What is motivation? Can it be developed? How can you lose it and how does it return? According to the Oxford Living Dictionary, motivation is the “desire or willingness to do something”. Motivation provides one with an incentive or reason to take action. Sometimes motivation is easily accessible to us, while at other times, it can be elusive. Understanding how you are motivated can help you to find more energy to act when your motivation is low. There are two classifications of motivation: Approach and Avoidance. Like yin and yang, the two types of motivation are defined by their type of energy input.
The yang is the energized and positive pressure that pushes one to strive toward a goal. This type is active and encourages one to keep moving forward, invoking feelings of opportunity, productivity, and boldness. Applying for a new job or promotion in order to advance one’s career is an example of Approach motivation.
If you are an extrovert, Approach motivation may be the mentality for you. People who enjoy positive engagement with others and tend to be swept up in passionate pursuits can often be energized in this way.
The yin to Approach motivation because it is passive. With Avoidance motivation, one moves forward toward a goal by eliminating bad habits or negative behaviors that prevent progress. For example, when trying to lose weight you would avoid eating between meals in order to lower consumed calories.
If you are an introvert, you may have a tendency to react stronger to stressful situations. Fear plays a role in everyone’s life at one point or another. If you work well with Avoidance motivation you can use this to your advantage, turning negativity into positive change.
Applying Motivation to Your Life
How do you use both styles of motivation to reach your goals? First, be sure to understand the difference between Approach and Avoidance motivation. Then, set concise, actionable goals in order to determine what to do (Approach) and not do (Avoidance) to accomplish the goals.
Goals & Motivation
Goals and motivation go hand-in-hand. In fact, one should flow seamlessly into the other, and how you address one will directly impact the effect of the other.
You may have a goal of, for example, learning more about the marketing aspect of your business.

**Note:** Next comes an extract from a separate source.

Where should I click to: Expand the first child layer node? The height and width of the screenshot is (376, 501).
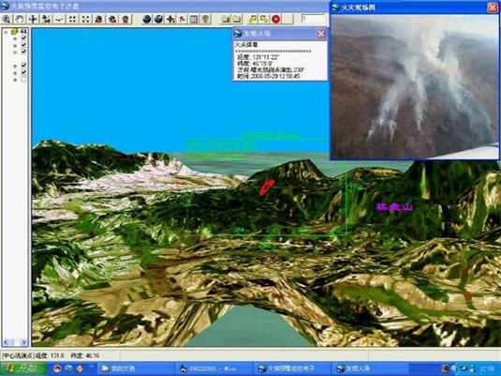[15, 38]
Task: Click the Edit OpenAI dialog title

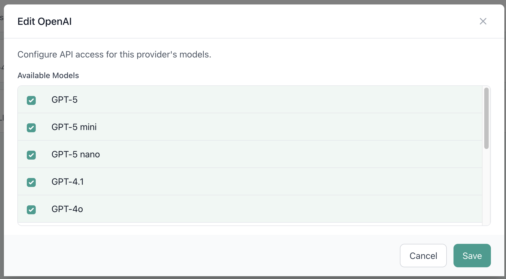Action: 45,21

An Approach to motivation would center on personal financial rewards, the joy of learning something new, and the happiness of knowing you will help colleagues. To complement this approach, link your sub-goals to your motivation. If you plan to read three books on marketing this month, write out exactly how each will benefit you and your business.
The idea is to be connected to your motivation every step of the way. Don’t be afraid to modify your motivation as you continue to learn more. That will ensure that it’s relevant to you in your current position.
Alternatively, to pair your goal with Avoidance motivation, you will need to reflect on your current life and where you are heading, in terms of undesirable outcomes. Take the previous example of increasing your marketing knowledge. You will benefit from thinking and writing about the consequences of maintaining your current routine. Take note of feelings of worry surrounding money and any lack of enthusiasm for your career. Understand that if you are not actively changing for the better, positive change is not likely to enter your life.
Motivation is a complex and ever-changing phenomenon. You may feel motivated by one thing one week, a different thing another week, and that’s OK. Just be organized and mindful in your approach. Experiment with both Avoidance and Approach motivations. Don’t forget to be specific about your goals and how they connect with your motivation. One way or another, it’s your feelings that will motivate you and bring you to the place you need to be.